# PROBLEM DETAILS
In the material below, find each line with the string "will" and copy it.

# INPUT FOR THIS TASK
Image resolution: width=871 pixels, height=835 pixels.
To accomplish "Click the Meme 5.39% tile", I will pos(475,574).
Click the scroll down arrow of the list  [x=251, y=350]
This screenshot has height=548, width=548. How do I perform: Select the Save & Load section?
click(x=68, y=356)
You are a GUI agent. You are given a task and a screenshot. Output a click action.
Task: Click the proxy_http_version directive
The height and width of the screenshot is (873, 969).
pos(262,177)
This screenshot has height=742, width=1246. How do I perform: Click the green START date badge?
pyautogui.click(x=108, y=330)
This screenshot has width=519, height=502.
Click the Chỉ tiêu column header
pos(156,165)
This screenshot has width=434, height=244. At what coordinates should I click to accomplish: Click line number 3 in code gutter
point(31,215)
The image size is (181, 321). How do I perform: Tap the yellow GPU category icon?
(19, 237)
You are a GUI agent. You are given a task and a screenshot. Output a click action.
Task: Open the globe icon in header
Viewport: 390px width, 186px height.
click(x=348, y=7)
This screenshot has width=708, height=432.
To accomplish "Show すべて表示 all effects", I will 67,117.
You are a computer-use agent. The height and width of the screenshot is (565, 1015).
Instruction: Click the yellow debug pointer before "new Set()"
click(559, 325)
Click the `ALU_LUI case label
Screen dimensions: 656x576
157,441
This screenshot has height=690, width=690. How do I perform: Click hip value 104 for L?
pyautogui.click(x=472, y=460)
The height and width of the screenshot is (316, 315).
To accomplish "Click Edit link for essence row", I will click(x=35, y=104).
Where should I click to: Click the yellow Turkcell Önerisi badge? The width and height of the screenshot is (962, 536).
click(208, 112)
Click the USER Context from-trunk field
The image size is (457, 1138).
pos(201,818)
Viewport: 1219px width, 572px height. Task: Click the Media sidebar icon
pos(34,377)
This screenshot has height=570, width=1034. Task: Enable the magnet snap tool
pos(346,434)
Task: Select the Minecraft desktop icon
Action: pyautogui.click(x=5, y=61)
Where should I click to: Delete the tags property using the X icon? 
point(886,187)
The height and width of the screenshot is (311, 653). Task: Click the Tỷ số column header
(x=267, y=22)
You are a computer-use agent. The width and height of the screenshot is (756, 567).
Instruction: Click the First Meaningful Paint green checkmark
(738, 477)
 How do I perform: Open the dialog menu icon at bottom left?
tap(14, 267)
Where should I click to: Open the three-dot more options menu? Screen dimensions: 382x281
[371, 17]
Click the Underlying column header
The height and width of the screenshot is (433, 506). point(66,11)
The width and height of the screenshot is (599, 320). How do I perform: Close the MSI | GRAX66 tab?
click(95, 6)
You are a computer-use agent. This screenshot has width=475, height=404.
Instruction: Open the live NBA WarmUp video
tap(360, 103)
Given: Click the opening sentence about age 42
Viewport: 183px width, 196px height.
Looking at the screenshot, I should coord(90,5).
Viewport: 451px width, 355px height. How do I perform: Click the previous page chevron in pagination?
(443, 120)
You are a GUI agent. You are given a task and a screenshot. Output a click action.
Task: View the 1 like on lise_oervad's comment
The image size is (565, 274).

# RESULT FOR THIS TASK
To accomplish "Click the Meme 5.39% tile", I will pos(475,574).
To accomplish "Show すべて表示 all effects", I will 67,117.
To accomplish "Click Edit link for essence row", I will click(x=35, y=104).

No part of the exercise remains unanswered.